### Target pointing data
● ● ● ●
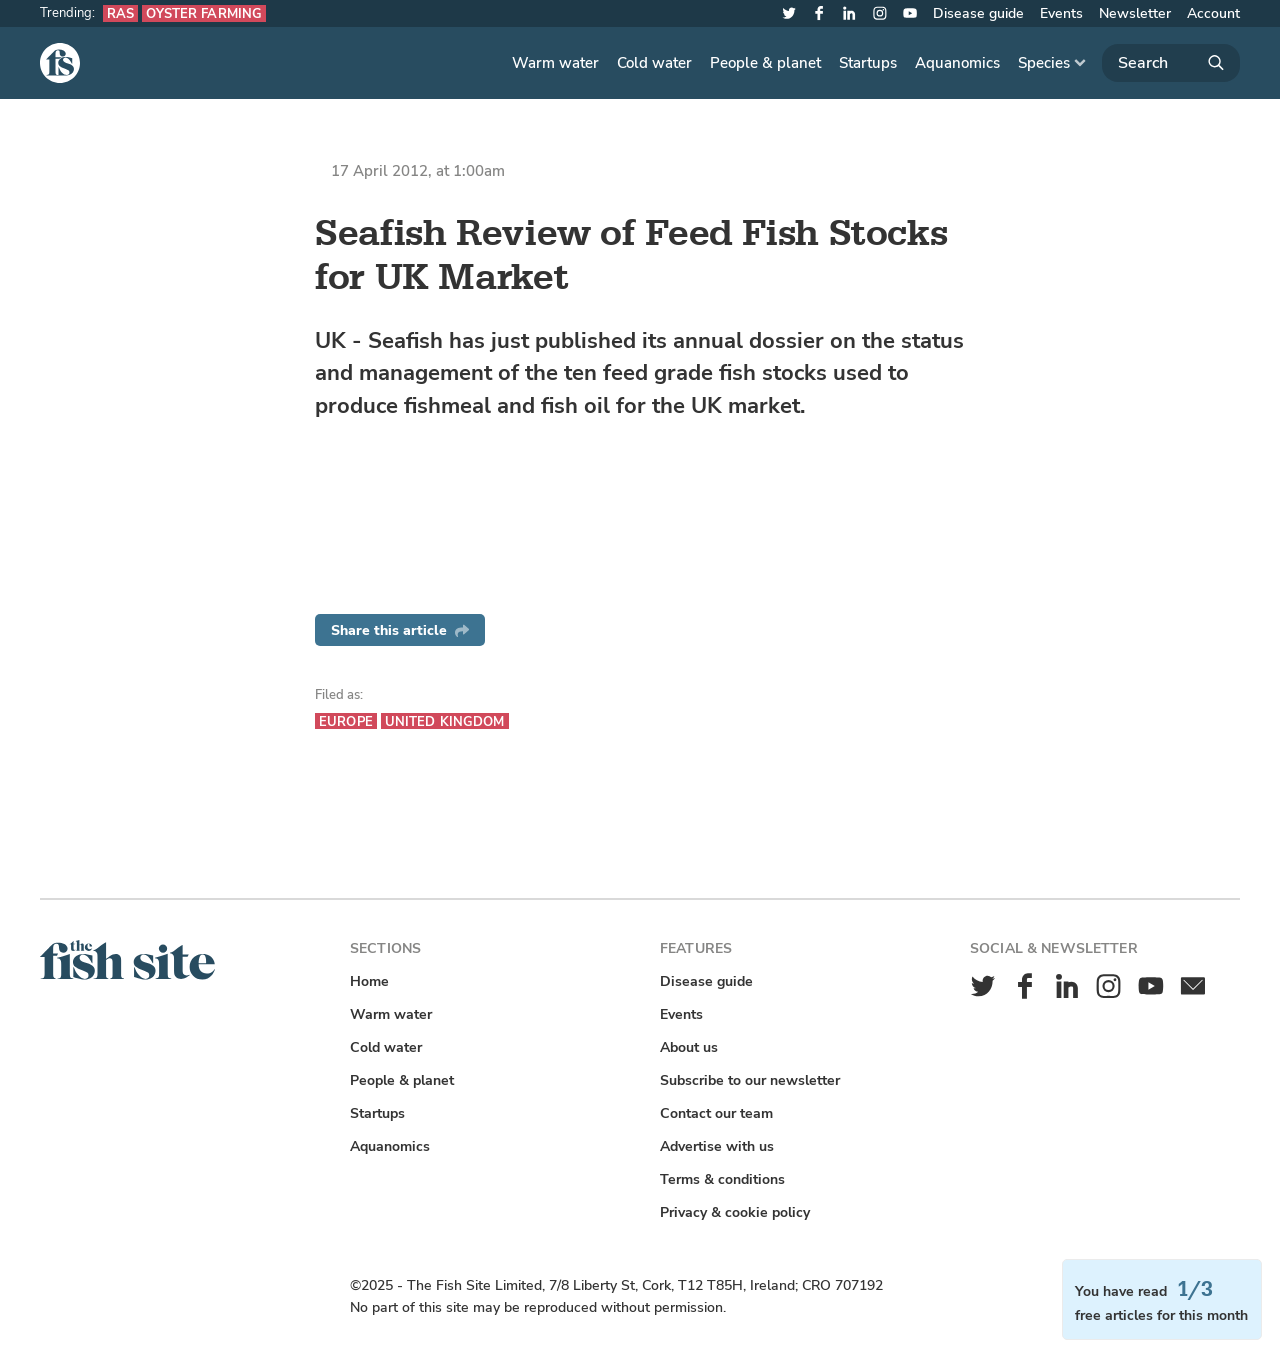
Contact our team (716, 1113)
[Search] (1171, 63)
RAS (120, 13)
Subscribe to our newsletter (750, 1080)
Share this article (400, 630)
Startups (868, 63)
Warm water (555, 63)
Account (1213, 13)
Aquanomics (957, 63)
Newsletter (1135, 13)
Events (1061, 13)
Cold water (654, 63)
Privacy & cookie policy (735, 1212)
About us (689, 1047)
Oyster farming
● ● ● ●
### What you will do
Change "Startups" to "Start-ups" throughout the material and rewrite it with everything else unchanged. Leave out the pictures.

### Exercise result
Contact our team (716, 1113)
[Search] (1171, 63)
RAS (120, 13)
Subscribe to our newsletter (750, 1080)
Share this article (400, 630)
Start-ups (868, 63)
Warm water (555, 63)
Account (1213, 13)
Aquanomics (957, 63)
Newsletter (1135, 13)
Events (1061, 13)
Cold water (654, 63)
Privacy & cookie policy (735, 1212)
About us (689, 1047)
Oyster farming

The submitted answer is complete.